Summary of "Cyclic Test-Time Adaptation on Monocular Video for 3D Human Mesh Reconstruction"

The paper "Cyclic Test-Time Adaptation on Monocular Video for 3D Human Mesh Reconstruction" introduces a novel framework named CycleAdapt, aimed at improving the accuracy of 3D human mesh reconstruction in test-time adaptation scenarios. This work addresses the domain gap issue, which is a significant challenge due to discrepancies between training data, typically collected in controlled environments like MoCap datasets, and real-world test data.

CycleAdapt Framework

CycleAdapt employs a cyclic adaptation strategy that iteratively enhances two neural networks: the Human Mesh Reconstruction Network (HMRNet) and the Human Motion Denoising Network (MDNet). The core innovation lies in using MDNet to provide reliable 3D supervision targets for HMRNet, overcoming the limitations of traditional methods which heavily rely on 2D evidence such as human keypoints or silhouettes.

Components:

  • HMRNet: Takes single images from a test video, predicts SMPL parameters, and reconstructs 3D human meshes. It is evolved from a pre-trained model with full supervision from 3D targets generated by MDNet, along with 2D evidence from test images.
  • MDNet: Provides denoising to enhance the temporal coherence of human motion by refining noisy mesh sequences output from HMRNet, adapted through self-supervised learning due to lack of 3D ground truth during testing.

Cyclic Adaptation Strategy

The framework iterates over adaptation stages for both networks:

  1. HMRNet Adaptation Stage: Focuses on refining mesh reconstructions using the 3D predictions from the previous MDNet output.
  2. MDNet Adaptation Stage: Utilizes self-supervision to adapt the refinement of motion sequences, thus mitigating noise and inconsistency without direct 3D supervision.

The cyclic nature of this method allows continuous improvement of 3D supervisory data, progressively refining HMRNet's reconstructions by aligning them closely with real-world test video distributions.

Results and Impact

The framework achieves state-of-the-art performance on benchmark datasets like 3DPW and InstaVariety by significantly improving over traditional methods such as BOA and DynaBOA. This success is attributed to resolving the critical dependence on unreliable 2D evidence, as demonstrated by comprehensive quantitative metrics like MPJPE and PA-MPJPE.

Practical and Theoretical Implications

Practically, this method enhances applications in augmented reality, virtual reality, and video gaming where accurate and consistent 3D human modeling is essential.

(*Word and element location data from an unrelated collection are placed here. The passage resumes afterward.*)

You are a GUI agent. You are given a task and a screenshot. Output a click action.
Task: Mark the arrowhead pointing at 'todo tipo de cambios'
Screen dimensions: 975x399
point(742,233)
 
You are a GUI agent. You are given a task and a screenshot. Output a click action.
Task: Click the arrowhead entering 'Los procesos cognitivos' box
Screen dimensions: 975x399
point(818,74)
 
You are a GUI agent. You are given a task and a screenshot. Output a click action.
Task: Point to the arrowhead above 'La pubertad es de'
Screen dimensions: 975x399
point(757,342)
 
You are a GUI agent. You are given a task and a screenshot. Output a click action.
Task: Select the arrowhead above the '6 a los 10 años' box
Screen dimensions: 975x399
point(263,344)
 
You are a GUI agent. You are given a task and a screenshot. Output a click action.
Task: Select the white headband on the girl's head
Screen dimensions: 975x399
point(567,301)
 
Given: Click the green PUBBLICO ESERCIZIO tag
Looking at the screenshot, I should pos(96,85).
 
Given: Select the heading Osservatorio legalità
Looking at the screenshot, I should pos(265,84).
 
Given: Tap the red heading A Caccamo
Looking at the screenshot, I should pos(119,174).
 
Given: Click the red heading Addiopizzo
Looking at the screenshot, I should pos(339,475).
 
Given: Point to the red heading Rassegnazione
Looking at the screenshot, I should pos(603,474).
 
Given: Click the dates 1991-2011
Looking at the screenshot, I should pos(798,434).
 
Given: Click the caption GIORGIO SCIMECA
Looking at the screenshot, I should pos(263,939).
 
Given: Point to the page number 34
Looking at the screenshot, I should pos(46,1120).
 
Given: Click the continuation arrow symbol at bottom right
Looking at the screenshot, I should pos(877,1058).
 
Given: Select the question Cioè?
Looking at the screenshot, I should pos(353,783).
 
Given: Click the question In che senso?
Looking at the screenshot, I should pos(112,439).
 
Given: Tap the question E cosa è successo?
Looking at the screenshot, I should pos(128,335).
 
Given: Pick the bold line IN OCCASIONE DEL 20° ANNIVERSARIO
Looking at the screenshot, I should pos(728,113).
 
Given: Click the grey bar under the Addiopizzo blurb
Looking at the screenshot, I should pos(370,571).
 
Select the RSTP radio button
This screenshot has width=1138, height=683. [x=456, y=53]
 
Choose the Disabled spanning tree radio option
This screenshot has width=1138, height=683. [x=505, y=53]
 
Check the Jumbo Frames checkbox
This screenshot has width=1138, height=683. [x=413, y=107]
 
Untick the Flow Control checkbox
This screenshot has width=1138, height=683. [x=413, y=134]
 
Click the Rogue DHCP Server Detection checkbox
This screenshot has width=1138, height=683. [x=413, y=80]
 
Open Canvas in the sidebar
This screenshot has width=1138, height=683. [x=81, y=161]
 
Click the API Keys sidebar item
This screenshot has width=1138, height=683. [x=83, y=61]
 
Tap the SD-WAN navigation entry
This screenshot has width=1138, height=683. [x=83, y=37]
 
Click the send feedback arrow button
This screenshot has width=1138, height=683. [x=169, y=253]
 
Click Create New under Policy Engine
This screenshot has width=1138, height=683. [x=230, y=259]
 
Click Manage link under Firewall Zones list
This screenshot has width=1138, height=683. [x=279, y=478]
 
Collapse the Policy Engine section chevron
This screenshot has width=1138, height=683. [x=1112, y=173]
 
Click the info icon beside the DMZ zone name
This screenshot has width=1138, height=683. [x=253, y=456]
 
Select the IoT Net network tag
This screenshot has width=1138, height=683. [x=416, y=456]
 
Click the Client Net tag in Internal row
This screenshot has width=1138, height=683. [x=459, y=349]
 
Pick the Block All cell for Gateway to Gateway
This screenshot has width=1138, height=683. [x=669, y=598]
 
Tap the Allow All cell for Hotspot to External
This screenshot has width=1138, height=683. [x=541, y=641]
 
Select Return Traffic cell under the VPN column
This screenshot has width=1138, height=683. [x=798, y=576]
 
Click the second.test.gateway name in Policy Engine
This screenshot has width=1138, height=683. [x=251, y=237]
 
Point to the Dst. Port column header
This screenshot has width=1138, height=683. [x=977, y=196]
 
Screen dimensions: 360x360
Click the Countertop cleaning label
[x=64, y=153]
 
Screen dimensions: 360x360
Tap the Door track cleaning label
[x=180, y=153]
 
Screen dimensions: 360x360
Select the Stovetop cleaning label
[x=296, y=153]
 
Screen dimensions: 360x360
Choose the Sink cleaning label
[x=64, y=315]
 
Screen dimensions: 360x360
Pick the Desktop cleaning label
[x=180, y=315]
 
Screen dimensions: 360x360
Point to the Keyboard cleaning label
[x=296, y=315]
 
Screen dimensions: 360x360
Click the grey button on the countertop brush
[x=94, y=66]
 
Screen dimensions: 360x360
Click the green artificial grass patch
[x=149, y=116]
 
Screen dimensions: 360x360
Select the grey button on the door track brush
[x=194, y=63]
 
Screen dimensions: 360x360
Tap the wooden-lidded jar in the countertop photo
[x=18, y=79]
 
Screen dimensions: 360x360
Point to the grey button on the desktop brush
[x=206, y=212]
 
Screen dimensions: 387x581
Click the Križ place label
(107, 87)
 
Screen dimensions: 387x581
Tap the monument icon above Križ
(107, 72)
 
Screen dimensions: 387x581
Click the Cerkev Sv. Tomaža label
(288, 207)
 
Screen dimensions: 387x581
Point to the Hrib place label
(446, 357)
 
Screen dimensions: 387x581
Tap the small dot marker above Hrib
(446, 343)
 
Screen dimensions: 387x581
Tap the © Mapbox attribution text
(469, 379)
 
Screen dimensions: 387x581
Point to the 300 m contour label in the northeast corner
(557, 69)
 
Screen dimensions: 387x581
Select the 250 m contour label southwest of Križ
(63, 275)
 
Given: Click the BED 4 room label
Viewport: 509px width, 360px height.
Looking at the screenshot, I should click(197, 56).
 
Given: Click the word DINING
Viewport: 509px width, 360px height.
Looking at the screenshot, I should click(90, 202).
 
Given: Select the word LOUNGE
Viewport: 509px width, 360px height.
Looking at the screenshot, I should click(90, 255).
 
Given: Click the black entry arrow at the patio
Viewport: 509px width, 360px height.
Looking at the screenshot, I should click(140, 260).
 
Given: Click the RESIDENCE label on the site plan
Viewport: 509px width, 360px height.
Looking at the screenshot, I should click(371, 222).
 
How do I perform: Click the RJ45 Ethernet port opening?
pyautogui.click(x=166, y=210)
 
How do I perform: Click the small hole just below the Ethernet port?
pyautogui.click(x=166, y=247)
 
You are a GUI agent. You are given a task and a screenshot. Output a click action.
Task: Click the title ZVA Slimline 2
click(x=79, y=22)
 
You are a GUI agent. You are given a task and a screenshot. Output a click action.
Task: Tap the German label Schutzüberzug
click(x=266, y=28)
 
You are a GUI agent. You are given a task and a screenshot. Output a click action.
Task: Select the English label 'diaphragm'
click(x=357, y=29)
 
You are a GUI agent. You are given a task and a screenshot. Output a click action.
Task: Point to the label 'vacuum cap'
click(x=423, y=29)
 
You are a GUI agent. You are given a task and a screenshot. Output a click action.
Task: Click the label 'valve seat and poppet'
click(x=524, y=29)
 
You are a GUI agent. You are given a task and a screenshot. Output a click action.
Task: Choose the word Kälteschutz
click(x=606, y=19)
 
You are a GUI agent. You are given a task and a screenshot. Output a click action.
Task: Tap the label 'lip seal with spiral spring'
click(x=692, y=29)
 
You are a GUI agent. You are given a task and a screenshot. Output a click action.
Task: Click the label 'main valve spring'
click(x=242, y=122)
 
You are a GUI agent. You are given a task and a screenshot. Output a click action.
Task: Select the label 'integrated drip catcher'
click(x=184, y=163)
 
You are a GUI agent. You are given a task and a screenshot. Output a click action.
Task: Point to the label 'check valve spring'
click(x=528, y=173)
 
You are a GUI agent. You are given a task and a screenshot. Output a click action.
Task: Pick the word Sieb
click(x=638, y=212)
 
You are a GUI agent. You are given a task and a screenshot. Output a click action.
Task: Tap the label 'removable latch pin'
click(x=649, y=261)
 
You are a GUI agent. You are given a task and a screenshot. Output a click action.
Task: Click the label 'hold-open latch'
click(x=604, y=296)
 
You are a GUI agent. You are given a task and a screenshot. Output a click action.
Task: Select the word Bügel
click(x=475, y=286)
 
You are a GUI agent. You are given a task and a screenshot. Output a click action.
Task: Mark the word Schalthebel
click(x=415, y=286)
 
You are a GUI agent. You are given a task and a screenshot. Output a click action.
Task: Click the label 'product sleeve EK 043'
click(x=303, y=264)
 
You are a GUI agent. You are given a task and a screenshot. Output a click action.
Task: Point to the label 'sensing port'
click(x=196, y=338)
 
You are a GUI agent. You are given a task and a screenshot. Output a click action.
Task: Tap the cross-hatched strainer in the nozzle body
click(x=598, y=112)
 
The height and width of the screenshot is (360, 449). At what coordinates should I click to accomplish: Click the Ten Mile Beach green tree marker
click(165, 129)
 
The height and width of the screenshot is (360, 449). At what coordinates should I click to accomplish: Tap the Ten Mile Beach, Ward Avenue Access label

Theoretically, it introduces a scalable approach to model adaptation in novel environments without retraining from scratch.

Future Directions

This paper sets a precedent for exploring self-supervised methods in test-time model adaptation. Future research can expand this cyclic adaptation methodology to other domains where real-time adaptation to new environments is critical. Additionally, refining the self-supervised learning strategy for even greater independence from 2D evidence could further heighten performance.

In summary, CycleAdapt represents a significant advancement in test-time adaptation for 3D human mesh reconstruction, alleviating prior limitations and setting a new benchmark in handling domain shifts.